Brazilian musician Marcus Tardelli is not your typical acoustic guitarist. Only 29, he’s already a veteran of the acclaimed jazz/folk/classic hybrid The Maogani Quartet and a close collaborator and interpreter of the works of one of Brazil’s brightest musical stars, internationally-renowned Brazilian composer and guitarist Guinga (who performed during last year’s Wachovia Jazz Series).
During his four-day residency at the Simons Center for the Arts on the College of Charleston campus, Tardelli makes a series of solo shows in support of his debut solo album, Unha e Carne — his official debut on a U.S. stage.
On the collection, the young guitarist “interprets” Guinga’s compositions and performs them as his own renditions with personality and high technique. Years in the making, the unusual collaboration resulted in serious praise from Guinga, who totally endorses Tardelli’s interpretive efforts and workmanship (he recently referred to Tardelli as “the greatest acoustic guitar player ever produced by Brazil” — not a light compliment, coming from such a master player).
“The music of Guinga moves between the diverse musical scenes of Brazil,” says Tardelli, who began working on the album in early 2005. “My interpretations are completely disparate. I created them myself. I listened to serenades. I listened to samba, baião, bossa nova, and jazz music. For me, everything is melody, harmony, and different ways of learning.”
Unha e Carne (literal translation: “nail and meat” — figurative translation: “hand in glove”) takes great care in the delicate shifts in styles — from the waltzy “Igreja da Penha” to the choros “Dichavado” and “Cheio de dodos,” the baião songs “Inlfuencia da Jackson” and “Nitido e Obscuro,” and the jazzy “Mingus Samba” — much to the delight of fans of Latin-jazz and Afro-Cuban guitar music of all shades.

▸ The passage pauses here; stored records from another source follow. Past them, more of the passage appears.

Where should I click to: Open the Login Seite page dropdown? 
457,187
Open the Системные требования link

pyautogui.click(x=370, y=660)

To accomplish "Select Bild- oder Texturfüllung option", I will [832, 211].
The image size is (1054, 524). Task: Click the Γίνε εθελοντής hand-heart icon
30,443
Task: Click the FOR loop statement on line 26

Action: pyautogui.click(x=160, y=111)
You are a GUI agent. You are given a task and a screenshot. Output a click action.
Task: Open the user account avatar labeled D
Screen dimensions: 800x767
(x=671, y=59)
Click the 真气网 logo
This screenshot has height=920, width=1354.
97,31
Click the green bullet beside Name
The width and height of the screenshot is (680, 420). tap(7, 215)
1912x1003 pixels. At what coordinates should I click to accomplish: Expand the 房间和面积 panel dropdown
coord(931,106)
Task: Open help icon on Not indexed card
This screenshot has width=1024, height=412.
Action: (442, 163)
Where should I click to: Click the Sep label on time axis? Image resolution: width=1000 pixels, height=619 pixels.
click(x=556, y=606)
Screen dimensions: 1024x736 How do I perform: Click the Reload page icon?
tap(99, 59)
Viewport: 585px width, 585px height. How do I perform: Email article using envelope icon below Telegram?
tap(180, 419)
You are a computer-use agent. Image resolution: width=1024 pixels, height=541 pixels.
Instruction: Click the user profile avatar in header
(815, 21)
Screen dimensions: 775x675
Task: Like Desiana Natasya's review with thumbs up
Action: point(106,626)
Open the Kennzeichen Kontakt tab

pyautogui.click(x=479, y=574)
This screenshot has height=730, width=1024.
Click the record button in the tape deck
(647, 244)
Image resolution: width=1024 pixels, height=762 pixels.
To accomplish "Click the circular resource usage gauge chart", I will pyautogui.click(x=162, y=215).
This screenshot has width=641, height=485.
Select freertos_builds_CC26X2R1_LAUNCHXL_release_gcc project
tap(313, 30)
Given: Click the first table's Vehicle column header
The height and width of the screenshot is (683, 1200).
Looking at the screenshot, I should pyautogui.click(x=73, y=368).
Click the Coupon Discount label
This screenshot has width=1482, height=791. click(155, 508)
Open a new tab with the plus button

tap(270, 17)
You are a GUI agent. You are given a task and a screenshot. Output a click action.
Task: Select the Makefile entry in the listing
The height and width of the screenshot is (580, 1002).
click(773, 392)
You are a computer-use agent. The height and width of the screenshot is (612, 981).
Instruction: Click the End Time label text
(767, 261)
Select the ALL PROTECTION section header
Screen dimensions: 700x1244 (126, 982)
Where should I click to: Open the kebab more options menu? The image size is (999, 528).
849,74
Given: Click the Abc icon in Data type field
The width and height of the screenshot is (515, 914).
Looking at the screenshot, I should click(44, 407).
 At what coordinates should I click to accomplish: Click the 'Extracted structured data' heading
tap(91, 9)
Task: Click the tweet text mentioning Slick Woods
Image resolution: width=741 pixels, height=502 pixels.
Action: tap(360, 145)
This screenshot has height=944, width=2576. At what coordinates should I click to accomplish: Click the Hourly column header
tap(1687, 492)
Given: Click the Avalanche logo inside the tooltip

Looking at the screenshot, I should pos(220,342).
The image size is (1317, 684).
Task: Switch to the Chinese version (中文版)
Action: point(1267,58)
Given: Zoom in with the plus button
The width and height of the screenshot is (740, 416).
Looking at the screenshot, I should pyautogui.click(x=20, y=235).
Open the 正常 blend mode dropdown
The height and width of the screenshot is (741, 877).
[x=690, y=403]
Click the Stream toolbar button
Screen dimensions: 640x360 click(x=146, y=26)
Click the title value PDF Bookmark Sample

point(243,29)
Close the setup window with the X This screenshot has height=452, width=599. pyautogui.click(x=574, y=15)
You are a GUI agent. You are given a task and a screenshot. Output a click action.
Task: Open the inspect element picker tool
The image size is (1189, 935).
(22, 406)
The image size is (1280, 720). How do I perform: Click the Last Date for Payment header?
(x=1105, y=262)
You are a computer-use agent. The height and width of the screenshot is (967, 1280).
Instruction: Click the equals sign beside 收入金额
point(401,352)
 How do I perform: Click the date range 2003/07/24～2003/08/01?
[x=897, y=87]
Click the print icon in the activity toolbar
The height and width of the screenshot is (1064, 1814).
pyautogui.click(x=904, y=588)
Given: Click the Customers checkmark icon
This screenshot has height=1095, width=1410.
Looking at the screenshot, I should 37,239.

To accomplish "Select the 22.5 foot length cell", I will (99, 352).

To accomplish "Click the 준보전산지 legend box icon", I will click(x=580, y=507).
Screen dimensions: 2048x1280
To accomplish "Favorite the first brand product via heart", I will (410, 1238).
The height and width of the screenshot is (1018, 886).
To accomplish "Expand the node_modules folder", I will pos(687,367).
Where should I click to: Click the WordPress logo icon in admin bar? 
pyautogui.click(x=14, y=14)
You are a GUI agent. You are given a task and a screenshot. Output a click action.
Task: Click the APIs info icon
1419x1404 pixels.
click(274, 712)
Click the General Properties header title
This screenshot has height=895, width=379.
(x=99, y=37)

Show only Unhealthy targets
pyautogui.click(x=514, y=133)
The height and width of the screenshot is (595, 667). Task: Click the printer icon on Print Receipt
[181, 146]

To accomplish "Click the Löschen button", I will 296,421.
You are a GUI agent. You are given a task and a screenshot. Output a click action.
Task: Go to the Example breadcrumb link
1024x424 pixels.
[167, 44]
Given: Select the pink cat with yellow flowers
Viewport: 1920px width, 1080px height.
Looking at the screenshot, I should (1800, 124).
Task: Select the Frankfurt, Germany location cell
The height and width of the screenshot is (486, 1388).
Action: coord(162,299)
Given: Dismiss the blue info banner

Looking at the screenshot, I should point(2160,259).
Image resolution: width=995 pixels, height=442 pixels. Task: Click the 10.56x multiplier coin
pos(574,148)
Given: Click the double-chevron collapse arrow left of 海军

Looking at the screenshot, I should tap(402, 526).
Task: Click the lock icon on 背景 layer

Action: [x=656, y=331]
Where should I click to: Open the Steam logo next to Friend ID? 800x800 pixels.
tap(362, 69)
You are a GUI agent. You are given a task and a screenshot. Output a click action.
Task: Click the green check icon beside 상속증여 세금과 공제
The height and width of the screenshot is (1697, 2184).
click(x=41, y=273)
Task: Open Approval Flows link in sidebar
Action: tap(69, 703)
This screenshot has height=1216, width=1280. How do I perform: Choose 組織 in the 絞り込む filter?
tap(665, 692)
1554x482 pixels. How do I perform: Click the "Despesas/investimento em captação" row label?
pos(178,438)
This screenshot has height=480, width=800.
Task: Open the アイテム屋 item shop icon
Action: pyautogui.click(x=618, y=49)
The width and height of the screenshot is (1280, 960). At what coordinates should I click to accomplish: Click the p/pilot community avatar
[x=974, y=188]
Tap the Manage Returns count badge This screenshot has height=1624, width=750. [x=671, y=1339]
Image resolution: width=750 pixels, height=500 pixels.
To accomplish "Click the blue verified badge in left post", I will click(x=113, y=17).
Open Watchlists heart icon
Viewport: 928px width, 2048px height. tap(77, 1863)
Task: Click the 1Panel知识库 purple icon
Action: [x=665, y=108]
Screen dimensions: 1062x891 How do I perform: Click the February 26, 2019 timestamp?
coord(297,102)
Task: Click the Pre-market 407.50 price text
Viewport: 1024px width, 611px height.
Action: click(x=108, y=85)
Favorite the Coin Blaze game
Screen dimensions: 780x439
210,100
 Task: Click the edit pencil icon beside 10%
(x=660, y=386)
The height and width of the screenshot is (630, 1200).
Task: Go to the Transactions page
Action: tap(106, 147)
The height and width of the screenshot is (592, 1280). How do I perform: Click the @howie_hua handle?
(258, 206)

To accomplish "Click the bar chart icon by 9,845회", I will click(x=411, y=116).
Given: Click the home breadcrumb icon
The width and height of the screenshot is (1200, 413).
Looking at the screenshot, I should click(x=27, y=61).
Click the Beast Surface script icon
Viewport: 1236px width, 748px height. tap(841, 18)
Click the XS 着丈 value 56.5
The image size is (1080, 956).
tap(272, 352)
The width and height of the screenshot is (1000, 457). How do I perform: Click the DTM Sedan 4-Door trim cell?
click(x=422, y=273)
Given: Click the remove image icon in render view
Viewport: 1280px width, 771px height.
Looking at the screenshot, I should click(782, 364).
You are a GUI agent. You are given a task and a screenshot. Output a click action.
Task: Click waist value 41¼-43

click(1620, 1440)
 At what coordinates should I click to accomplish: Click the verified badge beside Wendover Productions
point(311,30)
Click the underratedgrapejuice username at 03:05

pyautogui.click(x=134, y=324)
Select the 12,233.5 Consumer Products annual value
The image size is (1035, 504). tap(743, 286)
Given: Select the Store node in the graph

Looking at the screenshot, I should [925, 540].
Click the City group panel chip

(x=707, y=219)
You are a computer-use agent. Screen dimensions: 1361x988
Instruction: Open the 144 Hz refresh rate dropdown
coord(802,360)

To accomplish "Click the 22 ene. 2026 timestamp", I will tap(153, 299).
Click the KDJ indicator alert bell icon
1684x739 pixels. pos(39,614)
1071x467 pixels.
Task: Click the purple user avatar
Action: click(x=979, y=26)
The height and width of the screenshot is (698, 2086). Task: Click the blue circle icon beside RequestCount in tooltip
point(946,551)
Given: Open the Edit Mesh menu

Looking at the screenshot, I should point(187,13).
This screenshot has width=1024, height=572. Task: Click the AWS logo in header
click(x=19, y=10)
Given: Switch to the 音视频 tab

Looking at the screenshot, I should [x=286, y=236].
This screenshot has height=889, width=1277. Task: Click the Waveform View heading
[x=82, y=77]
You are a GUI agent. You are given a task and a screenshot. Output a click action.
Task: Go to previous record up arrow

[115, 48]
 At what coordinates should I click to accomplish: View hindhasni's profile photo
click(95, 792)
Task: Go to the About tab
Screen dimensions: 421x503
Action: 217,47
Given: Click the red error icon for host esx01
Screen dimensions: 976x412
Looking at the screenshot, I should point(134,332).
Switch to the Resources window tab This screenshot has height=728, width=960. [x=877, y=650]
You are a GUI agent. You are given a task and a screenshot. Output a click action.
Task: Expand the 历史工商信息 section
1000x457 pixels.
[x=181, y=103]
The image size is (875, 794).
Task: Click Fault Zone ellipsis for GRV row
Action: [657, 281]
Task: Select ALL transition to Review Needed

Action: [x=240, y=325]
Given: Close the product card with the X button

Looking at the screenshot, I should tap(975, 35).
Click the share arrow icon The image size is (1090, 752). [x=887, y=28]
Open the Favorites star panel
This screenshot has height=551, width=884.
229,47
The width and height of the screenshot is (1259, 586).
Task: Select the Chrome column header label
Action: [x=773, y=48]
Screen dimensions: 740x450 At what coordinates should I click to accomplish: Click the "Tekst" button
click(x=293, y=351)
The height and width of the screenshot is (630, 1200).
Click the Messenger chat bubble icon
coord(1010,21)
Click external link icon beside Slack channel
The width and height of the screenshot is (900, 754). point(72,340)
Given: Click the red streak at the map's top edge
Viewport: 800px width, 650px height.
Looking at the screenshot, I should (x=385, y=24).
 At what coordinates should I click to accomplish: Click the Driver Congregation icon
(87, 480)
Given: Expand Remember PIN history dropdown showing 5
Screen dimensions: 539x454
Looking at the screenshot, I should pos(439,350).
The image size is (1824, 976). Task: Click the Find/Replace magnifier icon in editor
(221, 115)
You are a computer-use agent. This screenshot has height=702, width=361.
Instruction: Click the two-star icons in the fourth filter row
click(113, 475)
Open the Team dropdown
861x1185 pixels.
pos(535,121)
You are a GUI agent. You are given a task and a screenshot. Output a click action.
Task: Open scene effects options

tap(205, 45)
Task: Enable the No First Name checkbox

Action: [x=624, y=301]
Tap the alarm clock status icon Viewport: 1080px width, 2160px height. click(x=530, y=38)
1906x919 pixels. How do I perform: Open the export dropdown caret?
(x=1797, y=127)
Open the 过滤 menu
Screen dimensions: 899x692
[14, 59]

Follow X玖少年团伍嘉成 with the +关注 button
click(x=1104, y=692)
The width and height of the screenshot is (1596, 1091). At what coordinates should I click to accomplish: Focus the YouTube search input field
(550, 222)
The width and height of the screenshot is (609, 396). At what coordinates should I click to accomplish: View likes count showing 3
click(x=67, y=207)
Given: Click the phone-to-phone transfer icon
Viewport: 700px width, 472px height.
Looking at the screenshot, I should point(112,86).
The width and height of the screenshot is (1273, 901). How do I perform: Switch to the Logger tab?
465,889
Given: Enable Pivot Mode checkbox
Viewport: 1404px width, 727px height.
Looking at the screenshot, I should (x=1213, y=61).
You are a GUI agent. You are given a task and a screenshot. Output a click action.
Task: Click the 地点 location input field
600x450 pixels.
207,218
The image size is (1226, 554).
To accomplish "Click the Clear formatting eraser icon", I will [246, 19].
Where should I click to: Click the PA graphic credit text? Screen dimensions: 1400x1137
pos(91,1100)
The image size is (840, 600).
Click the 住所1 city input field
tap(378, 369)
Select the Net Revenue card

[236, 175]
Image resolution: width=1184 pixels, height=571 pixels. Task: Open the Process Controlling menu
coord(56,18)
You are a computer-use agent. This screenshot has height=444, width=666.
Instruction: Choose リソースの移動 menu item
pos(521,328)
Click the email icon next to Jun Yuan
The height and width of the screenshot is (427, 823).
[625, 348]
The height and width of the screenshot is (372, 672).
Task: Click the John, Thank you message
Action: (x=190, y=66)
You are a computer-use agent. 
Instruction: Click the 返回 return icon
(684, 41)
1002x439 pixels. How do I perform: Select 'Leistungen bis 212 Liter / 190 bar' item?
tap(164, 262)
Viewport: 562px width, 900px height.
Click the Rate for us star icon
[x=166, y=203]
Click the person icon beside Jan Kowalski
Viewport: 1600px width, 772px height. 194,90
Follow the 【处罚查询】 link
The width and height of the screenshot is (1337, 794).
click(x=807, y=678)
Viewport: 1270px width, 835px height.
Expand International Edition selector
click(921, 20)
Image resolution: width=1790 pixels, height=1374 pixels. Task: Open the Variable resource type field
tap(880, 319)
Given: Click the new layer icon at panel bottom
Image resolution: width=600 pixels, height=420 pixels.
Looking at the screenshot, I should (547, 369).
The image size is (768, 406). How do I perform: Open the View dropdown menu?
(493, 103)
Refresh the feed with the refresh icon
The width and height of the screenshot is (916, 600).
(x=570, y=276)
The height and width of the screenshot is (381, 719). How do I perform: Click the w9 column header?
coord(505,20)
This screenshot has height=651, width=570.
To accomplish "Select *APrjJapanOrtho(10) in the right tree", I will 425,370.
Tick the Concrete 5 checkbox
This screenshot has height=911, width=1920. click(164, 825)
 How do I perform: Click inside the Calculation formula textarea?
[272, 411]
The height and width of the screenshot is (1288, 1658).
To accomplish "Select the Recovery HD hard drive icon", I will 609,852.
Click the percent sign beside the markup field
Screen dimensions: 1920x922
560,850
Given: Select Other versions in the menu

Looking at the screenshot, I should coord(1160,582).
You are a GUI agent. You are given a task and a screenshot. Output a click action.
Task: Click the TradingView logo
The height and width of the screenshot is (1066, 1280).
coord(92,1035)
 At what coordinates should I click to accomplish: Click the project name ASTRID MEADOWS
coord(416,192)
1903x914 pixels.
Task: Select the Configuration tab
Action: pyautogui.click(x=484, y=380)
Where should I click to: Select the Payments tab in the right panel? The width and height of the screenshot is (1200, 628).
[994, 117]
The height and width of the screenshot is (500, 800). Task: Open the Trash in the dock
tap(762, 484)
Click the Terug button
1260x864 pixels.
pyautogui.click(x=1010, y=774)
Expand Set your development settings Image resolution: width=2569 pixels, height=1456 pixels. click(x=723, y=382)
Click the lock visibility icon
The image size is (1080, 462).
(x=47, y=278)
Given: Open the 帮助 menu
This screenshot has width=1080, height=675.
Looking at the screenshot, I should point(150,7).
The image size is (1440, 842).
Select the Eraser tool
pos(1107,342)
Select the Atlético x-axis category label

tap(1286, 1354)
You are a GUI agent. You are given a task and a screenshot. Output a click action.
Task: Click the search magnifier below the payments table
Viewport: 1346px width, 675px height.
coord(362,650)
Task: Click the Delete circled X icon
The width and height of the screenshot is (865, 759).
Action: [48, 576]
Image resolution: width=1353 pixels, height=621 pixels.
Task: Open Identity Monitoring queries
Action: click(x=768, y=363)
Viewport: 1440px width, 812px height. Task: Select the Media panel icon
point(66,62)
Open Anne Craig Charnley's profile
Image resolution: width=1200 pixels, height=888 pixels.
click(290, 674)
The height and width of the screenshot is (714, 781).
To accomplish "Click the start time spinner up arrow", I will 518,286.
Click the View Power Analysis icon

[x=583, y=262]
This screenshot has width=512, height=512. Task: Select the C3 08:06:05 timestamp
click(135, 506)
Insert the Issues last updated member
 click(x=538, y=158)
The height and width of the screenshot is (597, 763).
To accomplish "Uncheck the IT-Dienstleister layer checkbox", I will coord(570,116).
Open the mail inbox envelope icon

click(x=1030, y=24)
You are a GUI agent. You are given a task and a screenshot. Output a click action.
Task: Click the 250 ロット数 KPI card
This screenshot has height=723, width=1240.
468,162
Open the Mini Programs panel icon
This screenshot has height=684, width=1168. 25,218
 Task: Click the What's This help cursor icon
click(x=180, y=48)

“In my opinion there are just two kinds of music: the good and the bad,” Tardelli says. “I always listened to music played with other instruments. It influenced me and gave me a different manner to play guitar. I try to reproduce the sounds of other instruments on the guitar and conquer many special sonorities in a limited instrument. My technique — especially with the left hand — was created trying to reproduce sounds of other instruments in the guitar.”
In addition to the splash Unha e Carne made in the world music community, many North American fans took notice of Tardelli for his efforts in arranging the guitar parts for a tune titled “Lamento” (co-written by bossa nova pioneer Antonio Carlos Jobim) on the newly-released Sergio Mendes album, Timeless. While the popularity of Mendes’ light, loungy blend of Brazilian musical styles — considerably better known to Americans — may help draw new listeners to contemporary Brazilian players, serious efforts like Tardelli’s album may connect even more.
Brazilian music critic Sidimir Sanches took notice of Tardelli: “This album respects Guinga’s musical essence,” he wrote this year. “It underscores the many sides of a composer who understands the sophistication that exists in Brazilian music. Tardelli is aware of all of that. He executes with responsibility and propriety. Respect and artistic complicity were the crucial bases for the creation of this album.”
Musical respect and admiration is at the very heart of Tardelli’s approach. With this week’s Spoleto performances, the visiting virtuoso may well end up on the receiving end of it himself.